- Directed by: Lee Demarbre
- Written by: Ian Driscoll
- Produced by: Robert Menzies
- Starring: Ian Hodgkinson Dave Courtney Ana Sidel Martin Kove
- Music by: Michael Dubué
- Distributed by: Odessa Filmworks Zed Filmworks
- Release date: 22 September 2007 (Calgary International Film Festival);
- Country: Canada
- Language: English
- Budget: CAD 250,000

= The Dead Sleep Easy =

2007 film by Lee Demarbre

The Dead Sleep Easy is a 2007 Canadian drama film, a co-production of Odessa Filmworks and Zed Filmworks produced on location in Guadalajara, Jalisco, Mexico. Its tagline is "When you're this far south, sometimes it's better to be dead than alive."

==Plot==
The story concerns a one-time Mexican wrestler known only as The Champ (Ian Hodgkinson) who becomes employed by a Mexican organised crime gang after he kills an opponent whose uncle is a mob leader. After witnessing a massacre of illegally smuggled migrants into the United States, The Champ decides to seek redress for this crime.

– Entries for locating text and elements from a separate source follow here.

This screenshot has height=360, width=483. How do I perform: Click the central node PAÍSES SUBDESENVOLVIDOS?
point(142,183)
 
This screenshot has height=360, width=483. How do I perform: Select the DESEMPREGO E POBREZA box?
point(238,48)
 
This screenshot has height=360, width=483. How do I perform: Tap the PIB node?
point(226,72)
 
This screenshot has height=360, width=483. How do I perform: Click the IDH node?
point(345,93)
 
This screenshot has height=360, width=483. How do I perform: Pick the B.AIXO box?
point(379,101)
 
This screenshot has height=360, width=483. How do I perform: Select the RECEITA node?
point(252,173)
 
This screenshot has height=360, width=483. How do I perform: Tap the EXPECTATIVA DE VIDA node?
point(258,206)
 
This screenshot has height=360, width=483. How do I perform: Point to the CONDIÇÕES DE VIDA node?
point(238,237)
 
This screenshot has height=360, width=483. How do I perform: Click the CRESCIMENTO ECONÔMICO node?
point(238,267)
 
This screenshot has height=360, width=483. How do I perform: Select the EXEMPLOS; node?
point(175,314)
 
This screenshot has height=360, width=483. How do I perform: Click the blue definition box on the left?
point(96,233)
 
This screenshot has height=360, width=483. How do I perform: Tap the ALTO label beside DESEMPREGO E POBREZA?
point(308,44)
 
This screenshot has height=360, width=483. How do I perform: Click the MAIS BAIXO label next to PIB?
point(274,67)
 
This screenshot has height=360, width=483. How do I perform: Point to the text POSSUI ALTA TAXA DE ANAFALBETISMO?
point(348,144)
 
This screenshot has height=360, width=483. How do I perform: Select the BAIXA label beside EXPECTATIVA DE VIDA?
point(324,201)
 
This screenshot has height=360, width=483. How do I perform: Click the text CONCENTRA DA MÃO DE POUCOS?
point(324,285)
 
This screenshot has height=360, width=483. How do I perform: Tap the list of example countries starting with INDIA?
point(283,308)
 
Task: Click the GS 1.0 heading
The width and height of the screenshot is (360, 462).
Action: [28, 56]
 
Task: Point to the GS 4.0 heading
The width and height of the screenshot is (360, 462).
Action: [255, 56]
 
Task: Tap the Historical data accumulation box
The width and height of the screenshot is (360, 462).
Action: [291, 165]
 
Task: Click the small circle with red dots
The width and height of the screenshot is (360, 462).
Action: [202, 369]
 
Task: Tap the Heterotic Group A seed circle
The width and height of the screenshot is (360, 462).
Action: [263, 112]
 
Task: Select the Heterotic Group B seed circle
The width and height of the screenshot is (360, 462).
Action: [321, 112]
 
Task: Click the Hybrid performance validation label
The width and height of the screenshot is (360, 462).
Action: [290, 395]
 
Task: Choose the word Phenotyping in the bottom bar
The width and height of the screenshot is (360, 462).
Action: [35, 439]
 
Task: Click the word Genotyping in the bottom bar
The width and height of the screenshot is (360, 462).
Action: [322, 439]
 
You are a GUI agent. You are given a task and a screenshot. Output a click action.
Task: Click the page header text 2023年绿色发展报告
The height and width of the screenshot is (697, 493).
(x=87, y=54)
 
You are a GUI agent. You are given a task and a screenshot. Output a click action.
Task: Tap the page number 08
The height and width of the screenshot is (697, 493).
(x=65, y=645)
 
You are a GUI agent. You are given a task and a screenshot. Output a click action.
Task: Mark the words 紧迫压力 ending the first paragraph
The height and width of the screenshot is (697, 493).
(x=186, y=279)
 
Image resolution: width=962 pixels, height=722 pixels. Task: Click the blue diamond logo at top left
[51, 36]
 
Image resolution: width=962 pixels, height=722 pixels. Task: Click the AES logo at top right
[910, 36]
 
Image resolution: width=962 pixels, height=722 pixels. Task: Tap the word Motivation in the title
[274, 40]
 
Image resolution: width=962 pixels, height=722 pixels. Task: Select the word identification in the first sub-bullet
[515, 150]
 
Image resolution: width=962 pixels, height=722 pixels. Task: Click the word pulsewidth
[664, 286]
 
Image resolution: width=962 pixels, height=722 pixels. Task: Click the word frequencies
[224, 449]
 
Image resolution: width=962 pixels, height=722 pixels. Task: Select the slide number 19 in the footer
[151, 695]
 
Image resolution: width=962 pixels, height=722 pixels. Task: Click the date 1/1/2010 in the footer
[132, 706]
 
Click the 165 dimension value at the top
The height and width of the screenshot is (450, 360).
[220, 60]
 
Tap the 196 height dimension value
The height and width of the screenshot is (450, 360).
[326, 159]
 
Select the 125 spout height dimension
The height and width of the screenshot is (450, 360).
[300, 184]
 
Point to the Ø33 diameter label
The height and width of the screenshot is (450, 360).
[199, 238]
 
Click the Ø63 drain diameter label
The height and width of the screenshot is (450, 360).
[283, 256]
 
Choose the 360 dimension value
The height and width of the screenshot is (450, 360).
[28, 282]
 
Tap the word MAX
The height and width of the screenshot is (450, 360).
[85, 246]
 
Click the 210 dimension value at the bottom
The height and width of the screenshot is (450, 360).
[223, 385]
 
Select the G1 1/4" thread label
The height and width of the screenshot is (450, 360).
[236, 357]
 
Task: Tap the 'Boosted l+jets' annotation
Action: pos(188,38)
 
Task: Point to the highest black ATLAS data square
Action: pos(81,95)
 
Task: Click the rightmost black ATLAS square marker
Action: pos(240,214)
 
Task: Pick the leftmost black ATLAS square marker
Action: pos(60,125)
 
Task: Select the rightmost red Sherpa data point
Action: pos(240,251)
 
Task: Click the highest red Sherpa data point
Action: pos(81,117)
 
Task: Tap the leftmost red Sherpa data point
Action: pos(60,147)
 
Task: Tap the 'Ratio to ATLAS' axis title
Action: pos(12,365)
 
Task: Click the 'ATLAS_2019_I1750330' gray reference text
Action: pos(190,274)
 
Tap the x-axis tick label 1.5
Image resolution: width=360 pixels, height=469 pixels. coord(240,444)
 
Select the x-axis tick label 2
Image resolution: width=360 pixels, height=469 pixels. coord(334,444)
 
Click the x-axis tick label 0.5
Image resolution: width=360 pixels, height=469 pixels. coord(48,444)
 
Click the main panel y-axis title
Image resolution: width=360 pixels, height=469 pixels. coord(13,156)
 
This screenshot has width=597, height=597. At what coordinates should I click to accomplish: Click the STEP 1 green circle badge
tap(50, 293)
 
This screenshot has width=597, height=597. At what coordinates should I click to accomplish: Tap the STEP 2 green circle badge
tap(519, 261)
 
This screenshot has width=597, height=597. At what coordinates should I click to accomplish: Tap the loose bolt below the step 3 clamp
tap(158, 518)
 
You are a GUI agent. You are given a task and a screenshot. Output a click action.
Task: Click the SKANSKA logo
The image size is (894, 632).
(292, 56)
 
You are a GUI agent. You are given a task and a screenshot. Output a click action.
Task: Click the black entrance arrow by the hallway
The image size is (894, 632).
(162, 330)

==Distribution and release==
The film has had numerous special screenings:

- 22 September 2007: Calgary, Calgary International Film Festival
- 8 February 2008: Victoria (British Columbia) Film Festival
- 15 February 2008: Toronto
- 22 February 2008: Ottawa
- 13 March 2008: Montreal
- 15 March 2008: Philadelphia, Pennsylvania, Backseat Film Festival
- 20 March 2008: Dawson City, Yukon, International Short Film Festival
- 27 March 28 March 2008: Hollywood, California, Ricardo Montalbán Theatre

The film was given a DVD release on 5 March 2009 through Anchor Bay Canada.